=== Section Start ===
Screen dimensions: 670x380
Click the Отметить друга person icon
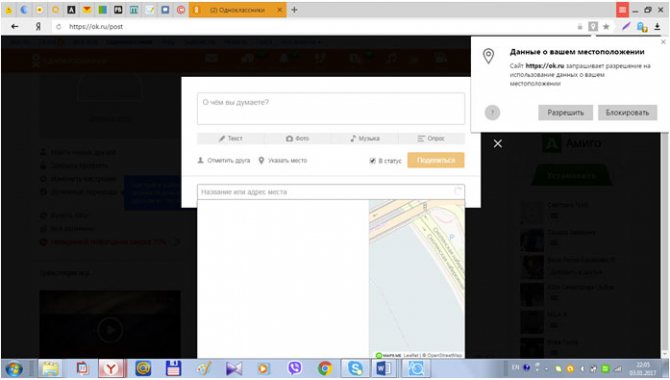[x=200, y=160]
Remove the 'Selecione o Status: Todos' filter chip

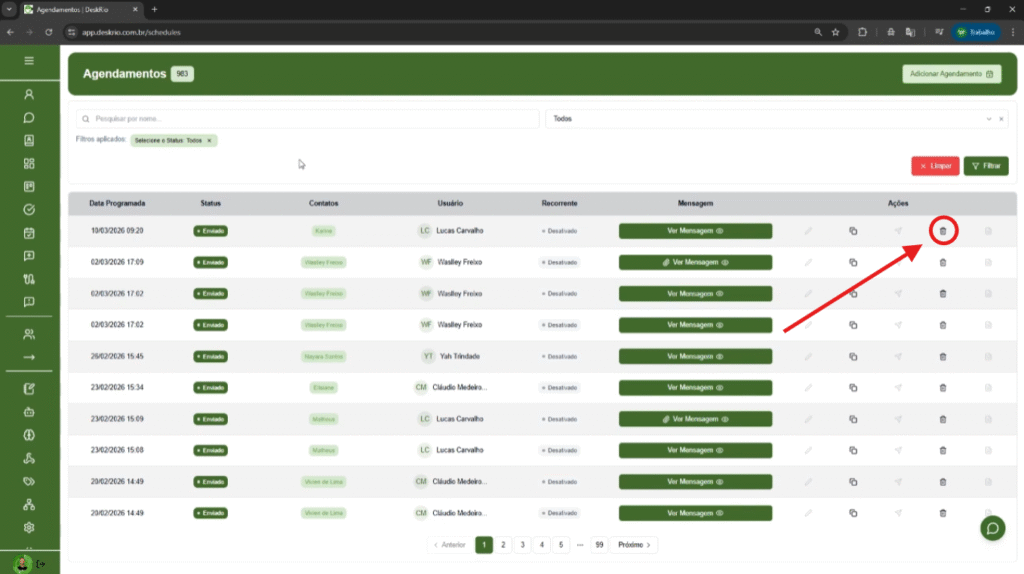[x=209, y=141]
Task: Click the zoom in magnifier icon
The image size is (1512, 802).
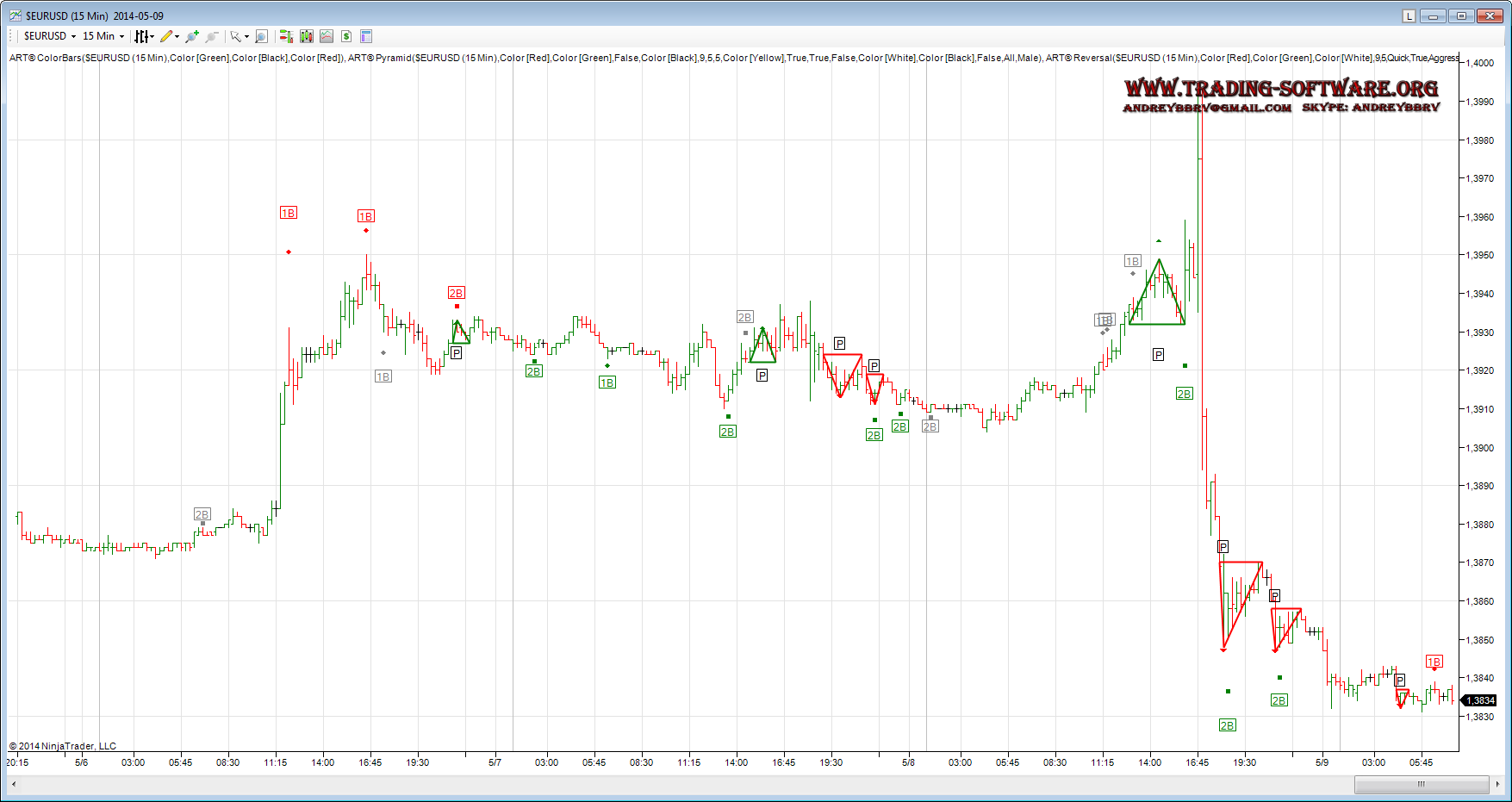Action: click(x=191, y=36)
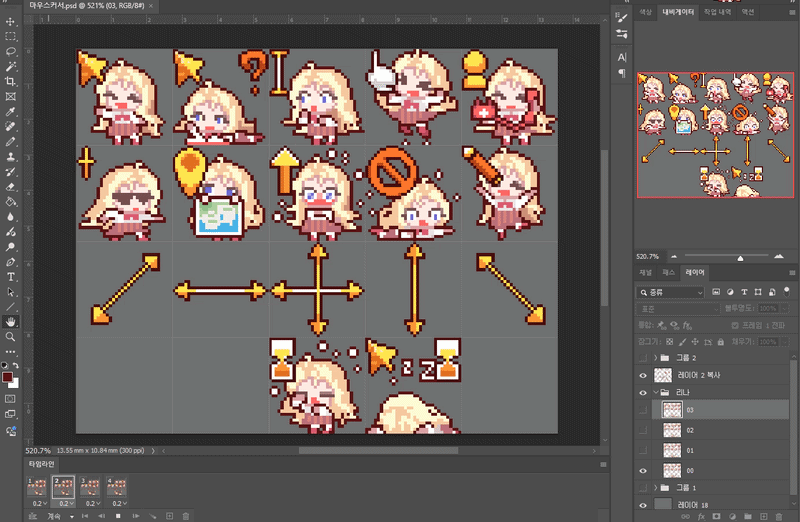Show the 03 layer
The image size is (800, 522).
(x=643, y=410)
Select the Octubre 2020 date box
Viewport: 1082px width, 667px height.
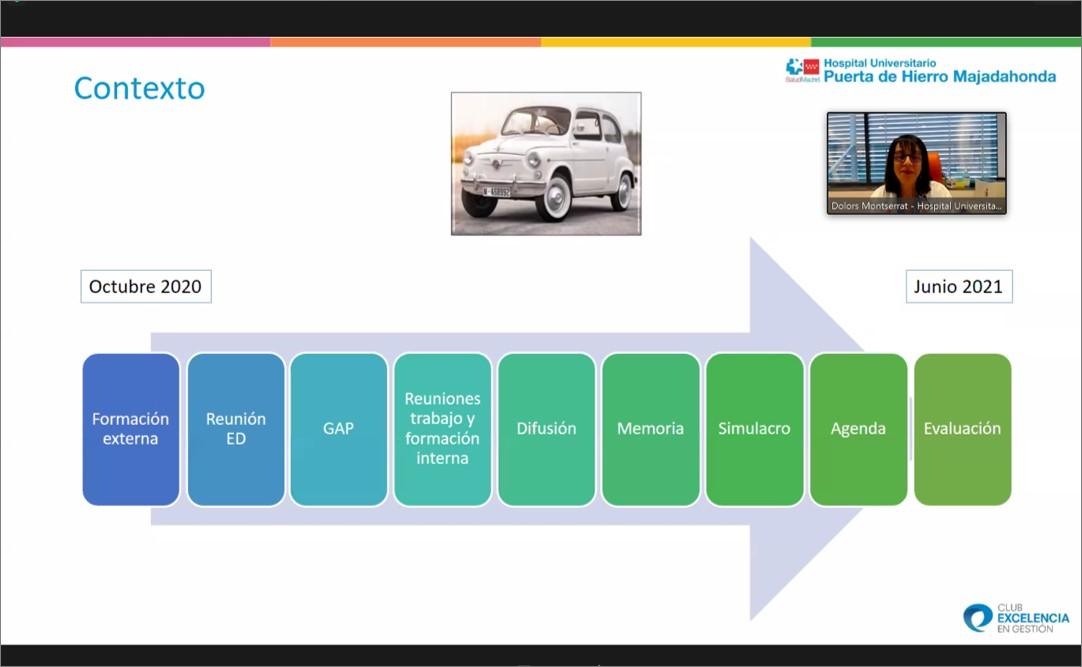pos(146,287)
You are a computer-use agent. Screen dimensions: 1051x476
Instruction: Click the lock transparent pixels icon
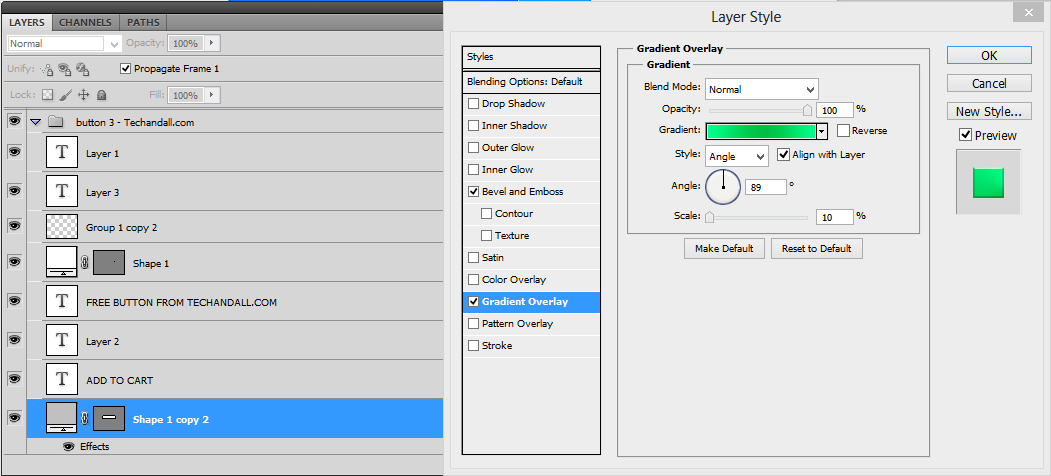coord(47,95)
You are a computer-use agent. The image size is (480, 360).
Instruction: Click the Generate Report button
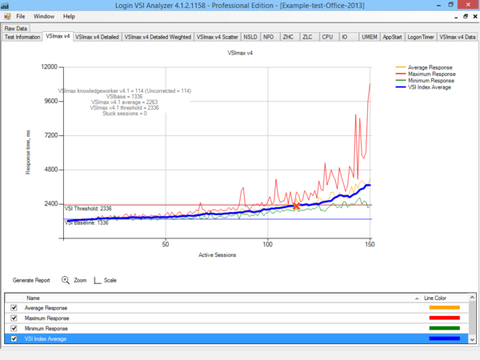(31, 280)
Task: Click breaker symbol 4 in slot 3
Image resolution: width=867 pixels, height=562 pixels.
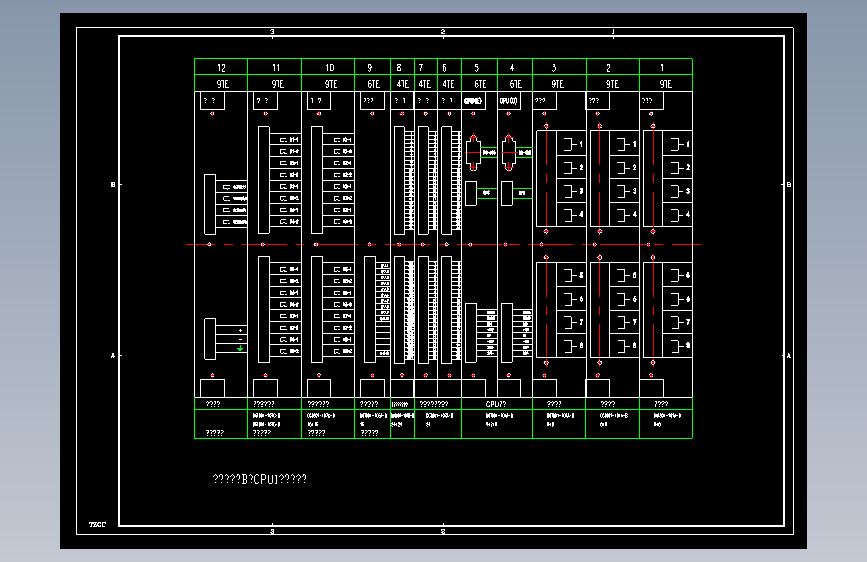Action: [571, 214]
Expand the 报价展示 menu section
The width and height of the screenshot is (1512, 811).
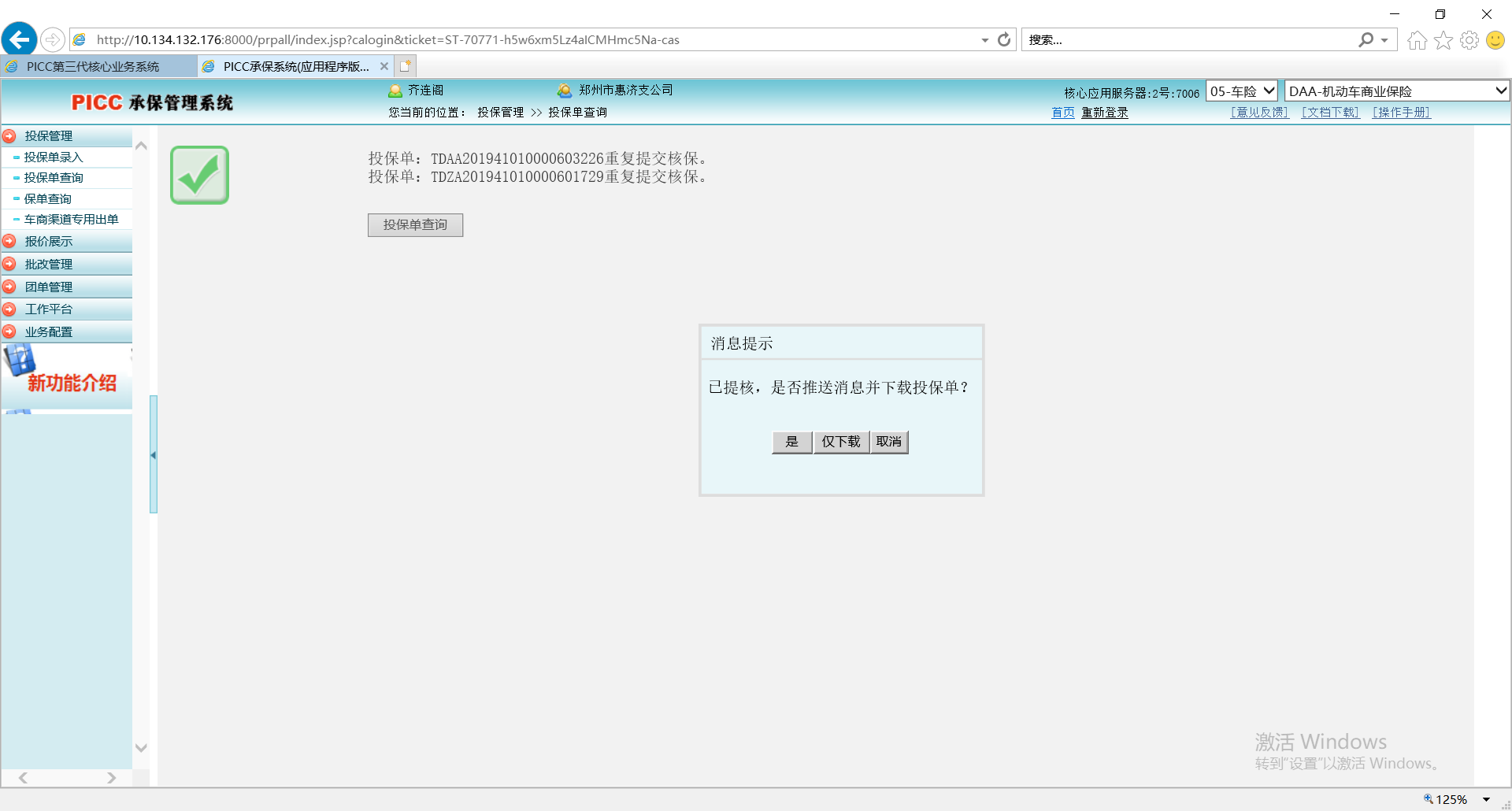[x=48, y=242]
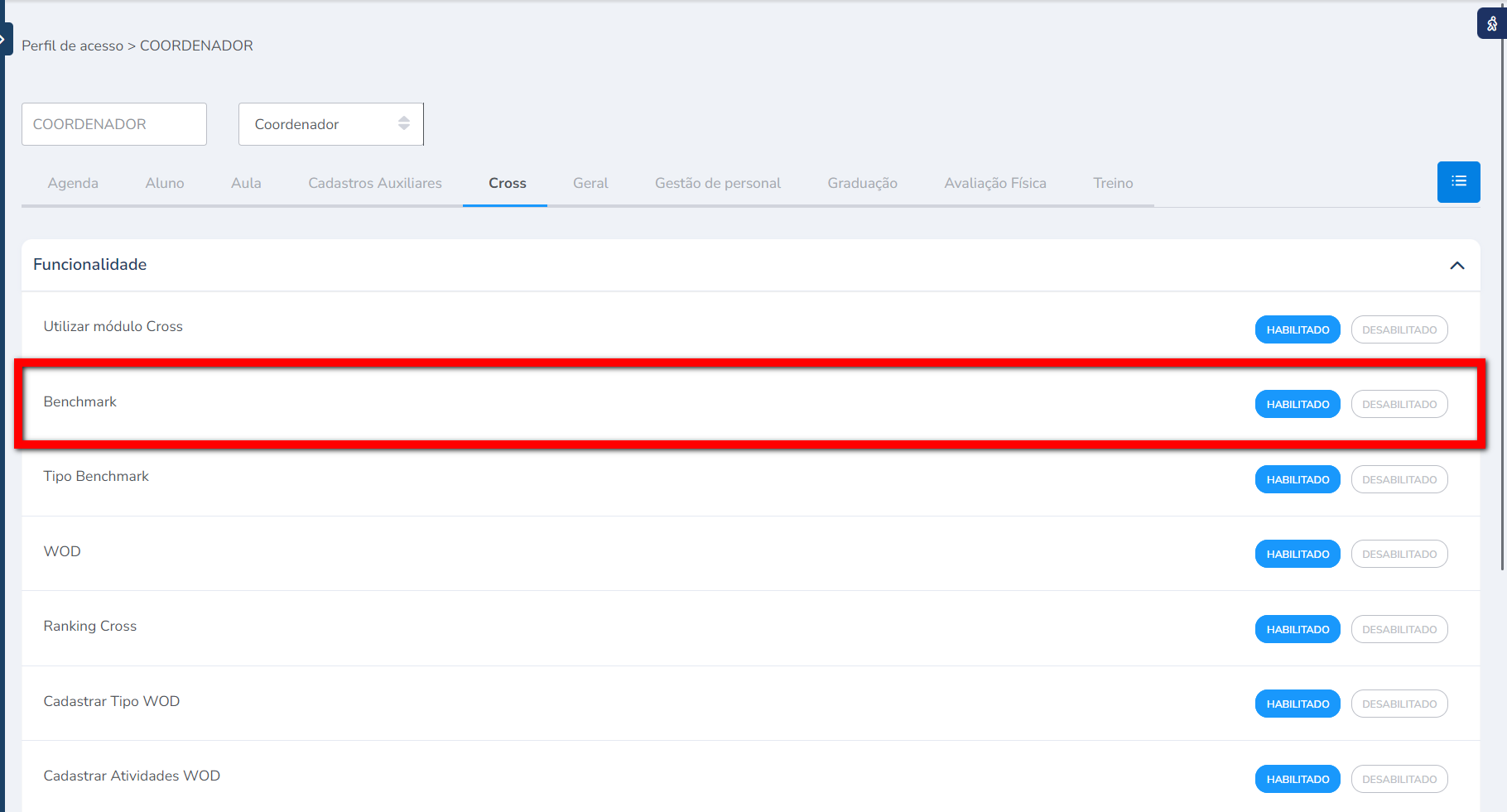The image size is (1507, 812).
Task: Switch to the Treino tab
Action: coord(1112,183)
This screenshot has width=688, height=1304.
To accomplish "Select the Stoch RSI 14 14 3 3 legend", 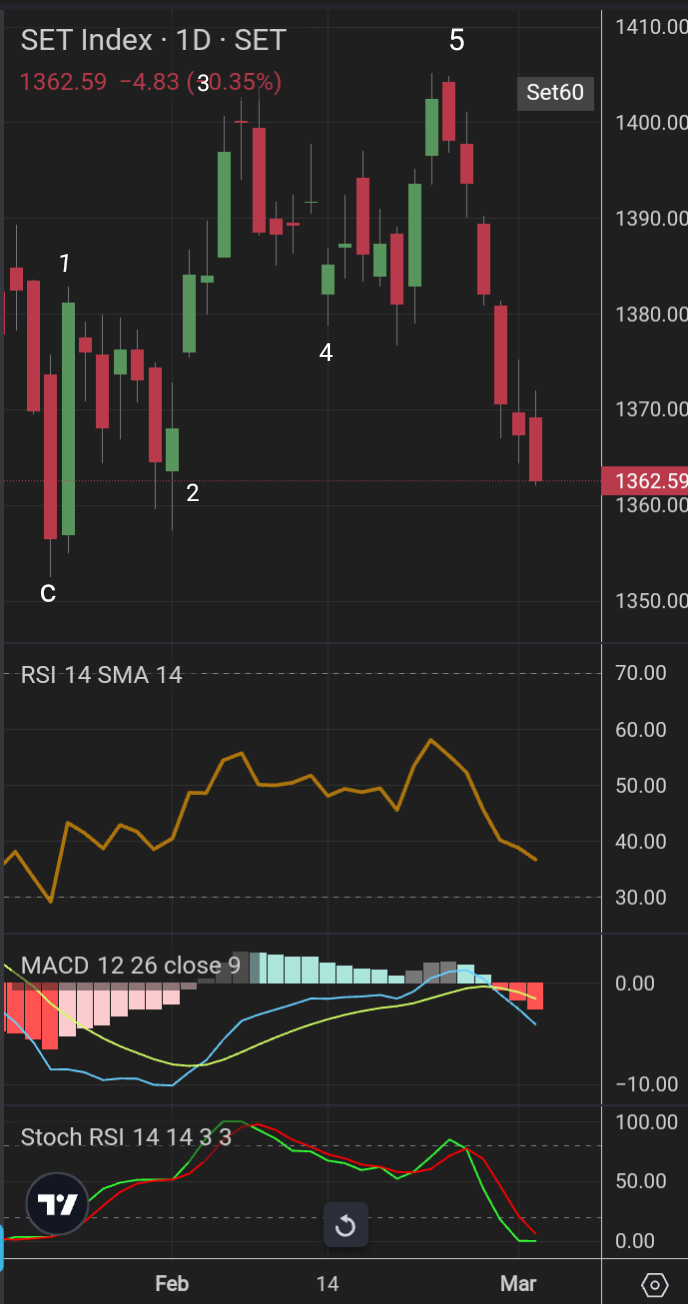I will pyautogui.click(x=125, y=1137).

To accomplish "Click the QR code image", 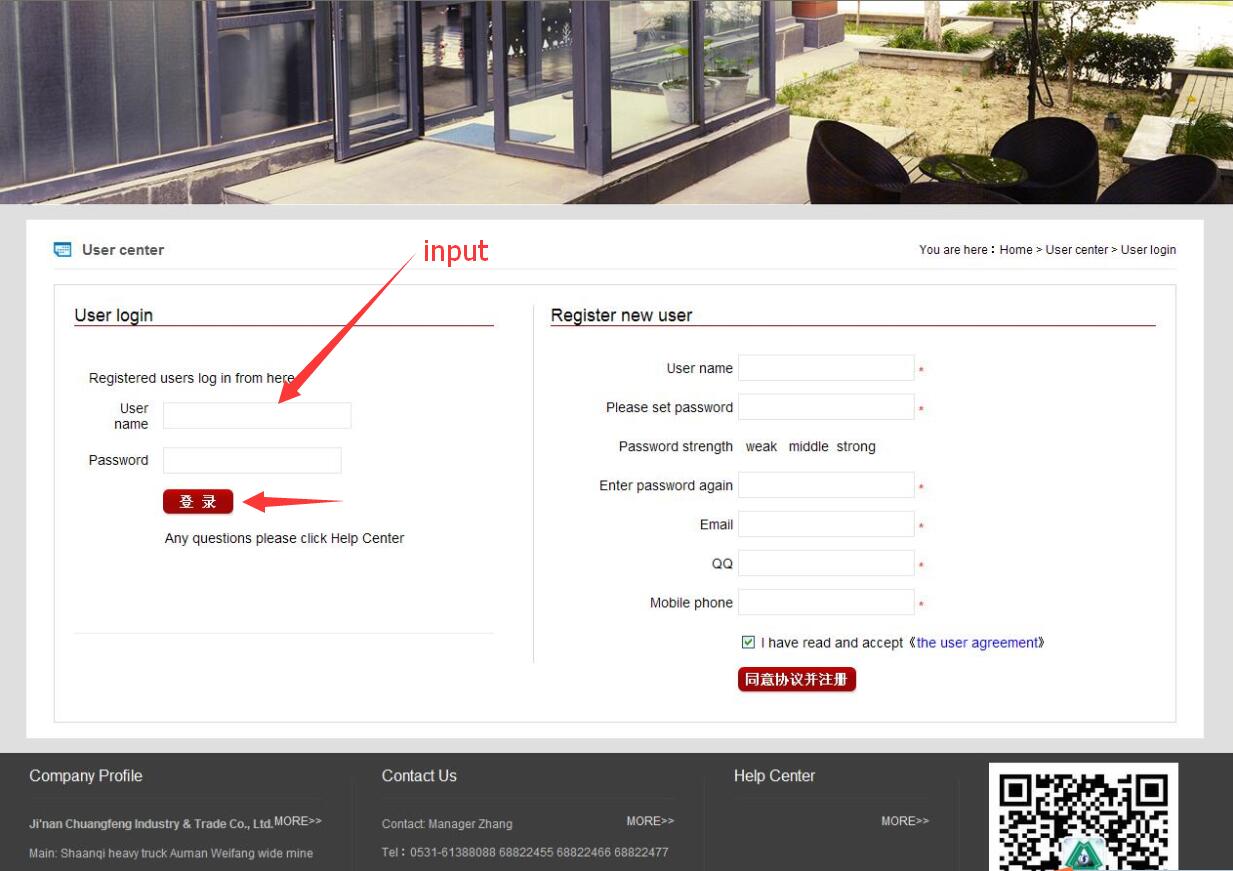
=== Section End ===
# Directions
An exact copy is needed of only the lines from the top of the material through the line with "Task: Click the zoom in magnifier icon"; no pictures belong in it.

# Exercise result
Screen dimensions: 670x380
Click the Отметить друга person icon
[x=200, y=160]
Remove the 'Selecione o Status: Todos' filter chip

[x=209, y=141]
Task: Click the zoom in magnifier icon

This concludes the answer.